HIPBLAS — Local AI Glossary | CraftRigs

hipBLAS is AMD's BLAS (Basic Linear Algebra Subprograms) interface that routes matrix and vector operations onto AMD GPUs via the ROCm runtime. For local AI builders on Radeon hardware, it is the backend that makes llama.cpp actually use the GPU instead of falling back to the CPU.

How It Fits Into the llama.cpp Build

llama.cpp does not pick up AMD GPU support automatically. You have to compile with hipBLAS explicitly enabled (for example, GGML_HIPBLAS=ON or the equivalent CMake flag), pointing the build at a working ROCm install. Without that flag, the binary will load fine and even accept -ngl layer offload arguments, but layers silently stay on the CPU — which is the most common cause of "GPU layers not offloading" symptoms on AMD systems.

hipBLAS vs cuBLAS vs Vulkan

hipBLAS is the AMD analogue to NVIDIA's cuBLAS, which is what CUDA builds of llama.cpp link against. The APIs are deliberately similar — HIP is designed as a near drop-in for CUDA — but the toolchains do not mix: a cuBLAS binary will not talk to a Radeon, and a hipBLAS binary will not talk to a GeForce.

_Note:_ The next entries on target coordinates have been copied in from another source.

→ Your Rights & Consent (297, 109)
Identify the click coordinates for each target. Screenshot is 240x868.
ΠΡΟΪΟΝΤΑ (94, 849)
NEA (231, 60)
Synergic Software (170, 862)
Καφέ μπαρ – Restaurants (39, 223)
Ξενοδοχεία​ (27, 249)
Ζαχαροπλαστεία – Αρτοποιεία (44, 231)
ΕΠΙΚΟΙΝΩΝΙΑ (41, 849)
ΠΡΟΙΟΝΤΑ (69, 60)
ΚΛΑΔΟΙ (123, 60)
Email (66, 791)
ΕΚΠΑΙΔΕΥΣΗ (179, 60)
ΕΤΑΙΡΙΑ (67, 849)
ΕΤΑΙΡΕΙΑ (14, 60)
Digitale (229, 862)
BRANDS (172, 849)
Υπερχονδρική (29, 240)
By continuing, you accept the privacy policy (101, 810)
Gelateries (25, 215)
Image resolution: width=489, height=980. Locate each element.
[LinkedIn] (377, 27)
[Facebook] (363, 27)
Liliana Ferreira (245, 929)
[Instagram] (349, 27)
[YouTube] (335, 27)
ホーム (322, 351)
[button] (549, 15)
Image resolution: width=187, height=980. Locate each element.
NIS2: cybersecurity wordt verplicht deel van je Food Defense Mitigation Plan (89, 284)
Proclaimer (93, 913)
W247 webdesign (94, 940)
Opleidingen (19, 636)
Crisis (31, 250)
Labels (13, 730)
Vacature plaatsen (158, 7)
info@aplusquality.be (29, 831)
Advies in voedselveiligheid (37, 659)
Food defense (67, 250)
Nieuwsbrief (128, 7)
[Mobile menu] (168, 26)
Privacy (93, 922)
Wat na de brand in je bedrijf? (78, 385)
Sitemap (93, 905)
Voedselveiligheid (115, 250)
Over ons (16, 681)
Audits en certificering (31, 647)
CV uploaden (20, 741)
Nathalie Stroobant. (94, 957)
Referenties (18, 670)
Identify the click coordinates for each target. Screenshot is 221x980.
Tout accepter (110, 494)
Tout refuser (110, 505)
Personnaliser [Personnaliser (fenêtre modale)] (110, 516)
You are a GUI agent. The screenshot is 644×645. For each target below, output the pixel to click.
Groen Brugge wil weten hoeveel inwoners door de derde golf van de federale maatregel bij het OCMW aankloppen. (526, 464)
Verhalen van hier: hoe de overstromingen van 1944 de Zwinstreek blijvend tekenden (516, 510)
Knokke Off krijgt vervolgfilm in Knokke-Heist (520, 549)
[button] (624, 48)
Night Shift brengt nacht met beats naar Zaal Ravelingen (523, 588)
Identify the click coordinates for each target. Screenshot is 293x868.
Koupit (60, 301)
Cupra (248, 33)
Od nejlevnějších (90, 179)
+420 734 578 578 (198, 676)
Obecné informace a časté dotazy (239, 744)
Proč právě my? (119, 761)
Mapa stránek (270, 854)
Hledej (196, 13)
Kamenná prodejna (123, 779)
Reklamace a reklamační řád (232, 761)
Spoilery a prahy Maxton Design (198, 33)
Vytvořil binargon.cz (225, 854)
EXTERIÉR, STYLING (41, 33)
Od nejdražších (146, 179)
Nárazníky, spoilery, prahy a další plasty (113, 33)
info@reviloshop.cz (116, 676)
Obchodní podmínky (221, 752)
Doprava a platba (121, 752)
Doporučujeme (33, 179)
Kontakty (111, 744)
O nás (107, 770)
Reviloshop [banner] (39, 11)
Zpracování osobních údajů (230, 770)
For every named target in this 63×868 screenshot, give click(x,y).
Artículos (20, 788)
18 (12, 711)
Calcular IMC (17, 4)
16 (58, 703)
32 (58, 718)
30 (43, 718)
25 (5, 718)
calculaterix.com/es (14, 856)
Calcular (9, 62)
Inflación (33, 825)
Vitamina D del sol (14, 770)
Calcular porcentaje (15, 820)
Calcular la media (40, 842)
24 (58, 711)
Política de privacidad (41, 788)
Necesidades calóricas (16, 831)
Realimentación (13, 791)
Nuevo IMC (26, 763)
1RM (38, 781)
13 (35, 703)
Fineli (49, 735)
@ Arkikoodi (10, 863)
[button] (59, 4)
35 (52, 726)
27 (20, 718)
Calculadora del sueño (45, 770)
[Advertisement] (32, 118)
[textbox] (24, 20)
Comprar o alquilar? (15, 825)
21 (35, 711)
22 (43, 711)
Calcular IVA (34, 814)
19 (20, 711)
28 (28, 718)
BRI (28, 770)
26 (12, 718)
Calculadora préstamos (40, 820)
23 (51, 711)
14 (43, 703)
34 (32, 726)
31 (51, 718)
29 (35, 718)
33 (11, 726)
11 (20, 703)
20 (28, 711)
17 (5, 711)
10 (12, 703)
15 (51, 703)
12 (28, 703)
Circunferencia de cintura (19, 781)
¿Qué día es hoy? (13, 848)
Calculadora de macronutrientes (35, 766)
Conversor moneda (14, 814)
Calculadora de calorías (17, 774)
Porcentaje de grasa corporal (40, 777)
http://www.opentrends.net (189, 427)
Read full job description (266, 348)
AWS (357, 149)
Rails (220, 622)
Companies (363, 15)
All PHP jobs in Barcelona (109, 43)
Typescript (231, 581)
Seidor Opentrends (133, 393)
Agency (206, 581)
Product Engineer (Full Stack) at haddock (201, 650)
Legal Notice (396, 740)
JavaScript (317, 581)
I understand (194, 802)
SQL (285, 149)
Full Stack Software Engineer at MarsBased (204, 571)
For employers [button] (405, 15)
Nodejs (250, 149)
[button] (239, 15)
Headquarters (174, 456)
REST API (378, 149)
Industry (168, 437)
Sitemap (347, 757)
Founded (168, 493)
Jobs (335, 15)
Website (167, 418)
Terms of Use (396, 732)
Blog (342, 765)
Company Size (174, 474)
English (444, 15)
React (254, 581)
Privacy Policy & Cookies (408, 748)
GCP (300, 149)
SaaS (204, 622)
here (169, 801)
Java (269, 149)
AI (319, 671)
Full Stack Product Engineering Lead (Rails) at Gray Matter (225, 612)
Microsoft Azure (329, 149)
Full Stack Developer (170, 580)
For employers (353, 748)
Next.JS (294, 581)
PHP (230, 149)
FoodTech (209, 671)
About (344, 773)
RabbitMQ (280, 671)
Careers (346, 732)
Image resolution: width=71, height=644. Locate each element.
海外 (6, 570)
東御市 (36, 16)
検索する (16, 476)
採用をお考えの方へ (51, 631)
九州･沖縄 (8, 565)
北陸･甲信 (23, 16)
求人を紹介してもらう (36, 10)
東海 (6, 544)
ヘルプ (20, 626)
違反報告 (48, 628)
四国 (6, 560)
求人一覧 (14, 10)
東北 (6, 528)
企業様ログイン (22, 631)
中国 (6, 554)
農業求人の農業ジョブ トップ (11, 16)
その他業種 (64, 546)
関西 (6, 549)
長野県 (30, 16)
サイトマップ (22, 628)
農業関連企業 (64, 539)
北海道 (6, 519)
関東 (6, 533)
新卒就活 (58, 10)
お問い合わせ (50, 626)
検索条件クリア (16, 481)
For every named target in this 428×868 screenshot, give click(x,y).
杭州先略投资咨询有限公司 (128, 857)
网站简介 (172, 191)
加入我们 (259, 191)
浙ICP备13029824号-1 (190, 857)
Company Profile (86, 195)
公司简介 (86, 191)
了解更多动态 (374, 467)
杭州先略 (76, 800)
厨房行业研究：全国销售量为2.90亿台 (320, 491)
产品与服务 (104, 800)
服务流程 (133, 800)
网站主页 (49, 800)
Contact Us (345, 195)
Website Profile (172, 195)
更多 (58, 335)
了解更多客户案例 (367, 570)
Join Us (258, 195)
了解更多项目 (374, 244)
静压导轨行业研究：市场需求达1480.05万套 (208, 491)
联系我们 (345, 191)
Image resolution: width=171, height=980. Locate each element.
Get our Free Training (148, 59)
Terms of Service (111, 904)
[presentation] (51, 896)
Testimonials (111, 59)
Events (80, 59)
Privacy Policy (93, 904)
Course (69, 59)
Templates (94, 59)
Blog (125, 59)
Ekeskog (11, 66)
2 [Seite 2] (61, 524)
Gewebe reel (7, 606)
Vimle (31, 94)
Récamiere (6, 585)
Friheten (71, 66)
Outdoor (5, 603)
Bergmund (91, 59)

Vulkan backends exist as a more portable alternative, but hipBLAS generally delivers better throughput on supported AMD cards because it goes through ROCm's tuned kernels rather than a generic compute API.

Why It Matters for Local AI

If you are running an AMD GPU for local inference, hipBLAS is the difference between fast GPU-accelerated decoding and a build that quietly runs on the CPU at a fraction of the speed. Misconfigured or missing hipBLAS support is the single most common reason VRAM offloading appears broken on Radeon rigs, so verifying the build flag is step one when tokens per second look wrong.